Friday, September 19, 2008

Mistakes, Lies & Justifications

"A great nation is like a great man:
When he makes a mistake, he realizes it.
Having realized it, he admits it.
Having admitted it, he corrects it.
He considers those who point out his faults as his most benevolent teachers." - Lao Tzu
To err is human, and so is our tendency to hide mistakes. When we commit mistakes that are immoral or harmful, we often try to hide them, or lie about them - this is usually an attempt to avoid getting into trouble with our parents, partners, teachers, bosses, and even followers. Sometimes we even defend our actions publicly, just to save our face. The worst situation, however, is when we justify our mistakes, not just to the outside world but to ourselves. Self-justification causes the biggest harm, because we become oblivious of our own mistakes. By not realizing our mistakes, we lose all opportunities to learn from the mistakes we committed; not just that, we often escalate our commitment into those erroneous courses of action. The net result is that we turn into "unconscious hypocrites" - we talk about the mistakes which others commit but fail to realize the exact similar ones that we are committing ourselves.


  1. hi Paresh,
    You have written only on the first part of the saying' "To err is human"; the other part says "To forgive divine".
    I think people justify their mistakes by taking course to this second part of the saying, they forgive themselves as it is divine!!!

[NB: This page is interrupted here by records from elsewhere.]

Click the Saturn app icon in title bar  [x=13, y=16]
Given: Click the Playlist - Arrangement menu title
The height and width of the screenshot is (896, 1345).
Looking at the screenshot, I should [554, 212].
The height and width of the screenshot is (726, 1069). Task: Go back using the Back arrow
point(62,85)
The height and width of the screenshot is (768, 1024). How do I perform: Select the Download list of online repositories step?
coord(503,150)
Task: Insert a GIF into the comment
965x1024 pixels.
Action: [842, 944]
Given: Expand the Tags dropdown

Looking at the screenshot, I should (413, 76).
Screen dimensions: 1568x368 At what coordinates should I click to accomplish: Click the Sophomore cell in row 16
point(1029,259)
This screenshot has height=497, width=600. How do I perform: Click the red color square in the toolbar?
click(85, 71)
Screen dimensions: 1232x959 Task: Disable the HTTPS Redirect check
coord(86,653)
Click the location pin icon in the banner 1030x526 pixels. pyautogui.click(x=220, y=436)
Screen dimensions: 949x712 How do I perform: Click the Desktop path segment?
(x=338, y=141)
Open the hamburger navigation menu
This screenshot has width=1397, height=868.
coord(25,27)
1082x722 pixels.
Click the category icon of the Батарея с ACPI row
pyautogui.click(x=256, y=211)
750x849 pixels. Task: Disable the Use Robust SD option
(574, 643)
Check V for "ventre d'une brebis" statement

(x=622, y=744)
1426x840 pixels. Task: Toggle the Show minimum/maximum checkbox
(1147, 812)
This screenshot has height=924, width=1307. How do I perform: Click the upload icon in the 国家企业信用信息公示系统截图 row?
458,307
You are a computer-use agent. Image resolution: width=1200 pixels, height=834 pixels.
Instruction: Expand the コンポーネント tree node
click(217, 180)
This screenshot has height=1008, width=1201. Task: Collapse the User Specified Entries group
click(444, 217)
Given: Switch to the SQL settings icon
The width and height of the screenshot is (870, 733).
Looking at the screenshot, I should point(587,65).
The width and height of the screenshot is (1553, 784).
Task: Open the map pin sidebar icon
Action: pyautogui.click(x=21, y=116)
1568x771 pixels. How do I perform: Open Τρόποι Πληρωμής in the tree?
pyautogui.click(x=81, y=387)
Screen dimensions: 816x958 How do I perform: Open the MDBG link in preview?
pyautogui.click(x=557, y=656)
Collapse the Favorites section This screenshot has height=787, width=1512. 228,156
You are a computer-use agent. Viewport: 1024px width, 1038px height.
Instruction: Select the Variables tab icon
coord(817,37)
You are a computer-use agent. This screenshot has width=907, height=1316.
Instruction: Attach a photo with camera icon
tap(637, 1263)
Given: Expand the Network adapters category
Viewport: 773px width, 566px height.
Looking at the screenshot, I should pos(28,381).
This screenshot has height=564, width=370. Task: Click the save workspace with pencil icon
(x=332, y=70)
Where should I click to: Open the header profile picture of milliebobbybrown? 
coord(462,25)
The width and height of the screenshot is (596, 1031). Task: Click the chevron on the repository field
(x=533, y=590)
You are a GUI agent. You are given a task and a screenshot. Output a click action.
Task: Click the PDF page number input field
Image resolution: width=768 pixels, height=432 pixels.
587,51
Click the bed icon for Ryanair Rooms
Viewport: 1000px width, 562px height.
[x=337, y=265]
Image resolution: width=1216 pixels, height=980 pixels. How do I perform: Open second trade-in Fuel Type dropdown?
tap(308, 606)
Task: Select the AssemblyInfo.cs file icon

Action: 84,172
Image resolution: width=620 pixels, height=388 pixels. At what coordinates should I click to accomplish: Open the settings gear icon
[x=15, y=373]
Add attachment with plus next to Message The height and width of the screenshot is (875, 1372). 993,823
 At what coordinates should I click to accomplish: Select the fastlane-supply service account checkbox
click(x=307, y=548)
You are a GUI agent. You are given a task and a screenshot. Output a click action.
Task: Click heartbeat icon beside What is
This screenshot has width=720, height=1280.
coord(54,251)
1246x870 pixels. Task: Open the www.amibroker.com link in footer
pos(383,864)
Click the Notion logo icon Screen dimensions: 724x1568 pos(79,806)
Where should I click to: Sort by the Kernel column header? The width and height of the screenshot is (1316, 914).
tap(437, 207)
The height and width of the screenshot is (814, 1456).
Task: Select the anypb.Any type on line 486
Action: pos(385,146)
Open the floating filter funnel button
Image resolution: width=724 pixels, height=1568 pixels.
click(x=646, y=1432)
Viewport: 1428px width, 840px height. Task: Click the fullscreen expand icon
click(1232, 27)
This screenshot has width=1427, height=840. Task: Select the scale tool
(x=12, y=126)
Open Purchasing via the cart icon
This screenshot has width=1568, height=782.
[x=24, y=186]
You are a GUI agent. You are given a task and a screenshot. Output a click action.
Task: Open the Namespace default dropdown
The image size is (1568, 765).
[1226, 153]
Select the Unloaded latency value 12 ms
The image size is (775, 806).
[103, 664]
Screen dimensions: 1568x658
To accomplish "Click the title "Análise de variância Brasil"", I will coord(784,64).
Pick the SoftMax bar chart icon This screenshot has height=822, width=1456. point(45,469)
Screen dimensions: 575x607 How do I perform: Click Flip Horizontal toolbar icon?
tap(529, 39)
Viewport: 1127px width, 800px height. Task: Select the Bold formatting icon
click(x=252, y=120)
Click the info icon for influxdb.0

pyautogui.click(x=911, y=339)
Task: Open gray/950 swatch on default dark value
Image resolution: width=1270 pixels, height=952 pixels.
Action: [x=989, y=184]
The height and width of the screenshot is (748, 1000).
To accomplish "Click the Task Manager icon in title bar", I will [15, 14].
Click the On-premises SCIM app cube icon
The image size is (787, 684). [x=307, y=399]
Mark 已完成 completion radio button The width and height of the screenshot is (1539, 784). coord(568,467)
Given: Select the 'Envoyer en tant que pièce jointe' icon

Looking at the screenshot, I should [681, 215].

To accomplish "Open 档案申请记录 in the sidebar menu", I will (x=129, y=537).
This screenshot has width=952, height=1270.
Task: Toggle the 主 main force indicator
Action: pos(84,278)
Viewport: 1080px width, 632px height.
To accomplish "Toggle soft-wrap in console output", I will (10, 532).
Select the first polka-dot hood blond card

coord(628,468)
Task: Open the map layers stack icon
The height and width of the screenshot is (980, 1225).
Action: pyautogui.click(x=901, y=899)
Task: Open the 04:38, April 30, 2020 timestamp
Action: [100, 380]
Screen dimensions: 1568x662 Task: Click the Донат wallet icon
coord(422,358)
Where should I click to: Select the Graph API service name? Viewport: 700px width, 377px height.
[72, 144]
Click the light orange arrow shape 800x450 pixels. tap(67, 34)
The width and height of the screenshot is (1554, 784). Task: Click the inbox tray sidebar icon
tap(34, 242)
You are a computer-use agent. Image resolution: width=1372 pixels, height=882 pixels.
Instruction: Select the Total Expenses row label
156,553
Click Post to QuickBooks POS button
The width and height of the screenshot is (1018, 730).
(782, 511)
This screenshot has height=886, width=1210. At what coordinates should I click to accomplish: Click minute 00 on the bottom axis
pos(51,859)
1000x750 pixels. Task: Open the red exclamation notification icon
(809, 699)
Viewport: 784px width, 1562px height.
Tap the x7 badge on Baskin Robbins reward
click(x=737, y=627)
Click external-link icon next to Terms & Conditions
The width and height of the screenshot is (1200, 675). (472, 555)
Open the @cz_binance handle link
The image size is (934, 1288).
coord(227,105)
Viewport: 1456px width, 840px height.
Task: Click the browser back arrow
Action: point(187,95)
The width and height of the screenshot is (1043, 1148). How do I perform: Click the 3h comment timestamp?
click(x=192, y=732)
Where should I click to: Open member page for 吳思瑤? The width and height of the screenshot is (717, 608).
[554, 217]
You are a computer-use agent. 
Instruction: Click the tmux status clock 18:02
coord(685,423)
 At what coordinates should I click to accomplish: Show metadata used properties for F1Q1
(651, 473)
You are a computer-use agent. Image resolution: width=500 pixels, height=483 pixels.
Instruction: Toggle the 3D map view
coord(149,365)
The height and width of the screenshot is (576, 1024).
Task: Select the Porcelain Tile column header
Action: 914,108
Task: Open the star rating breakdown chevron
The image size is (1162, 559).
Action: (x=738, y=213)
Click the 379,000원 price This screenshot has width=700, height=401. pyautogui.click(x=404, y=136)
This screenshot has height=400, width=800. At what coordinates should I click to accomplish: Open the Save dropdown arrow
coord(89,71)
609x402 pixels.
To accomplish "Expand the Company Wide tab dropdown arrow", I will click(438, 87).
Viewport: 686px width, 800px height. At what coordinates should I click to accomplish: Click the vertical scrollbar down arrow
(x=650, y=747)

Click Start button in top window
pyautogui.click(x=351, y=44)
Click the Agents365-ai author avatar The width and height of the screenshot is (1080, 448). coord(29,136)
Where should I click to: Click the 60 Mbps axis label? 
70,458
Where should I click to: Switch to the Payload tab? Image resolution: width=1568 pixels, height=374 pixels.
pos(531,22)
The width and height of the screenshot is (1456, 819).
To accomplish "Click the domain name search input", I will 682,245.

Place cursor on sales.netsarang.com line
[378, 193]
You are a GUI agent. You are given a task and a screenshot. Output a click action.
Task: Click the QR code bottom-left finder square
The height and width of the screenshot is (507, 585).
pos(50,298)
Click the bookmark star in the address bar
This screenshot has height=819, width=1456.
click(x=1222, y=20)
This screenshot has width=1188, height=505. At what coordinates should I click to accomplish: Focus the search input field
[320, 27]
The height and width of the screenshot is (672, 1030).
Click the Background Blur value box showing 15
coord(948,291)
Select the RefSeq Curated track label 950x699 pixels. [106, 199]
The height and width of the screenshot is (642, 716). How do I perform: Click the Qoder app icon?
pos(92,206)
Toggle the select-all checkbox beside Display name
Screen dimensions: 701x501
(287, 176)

  2. Hi Wahi, I think that is an interesting perspective. However, I have a differing view. Self-justification surely allows us to not blame ourselves for the mistakes that we did, but I wouldn't equate self-justification with forgiveness. That's because, forgiveness - the way I understand it - presupposes acceptance of guilt; I can only forgive the guilty, not the innocent. When I self-justify I don't consider myself guilty, and so obviate the need to forgive. That said, I believe accepting and forgiving is a much more psychologically healthy way to cope with our mistakes than self-justification.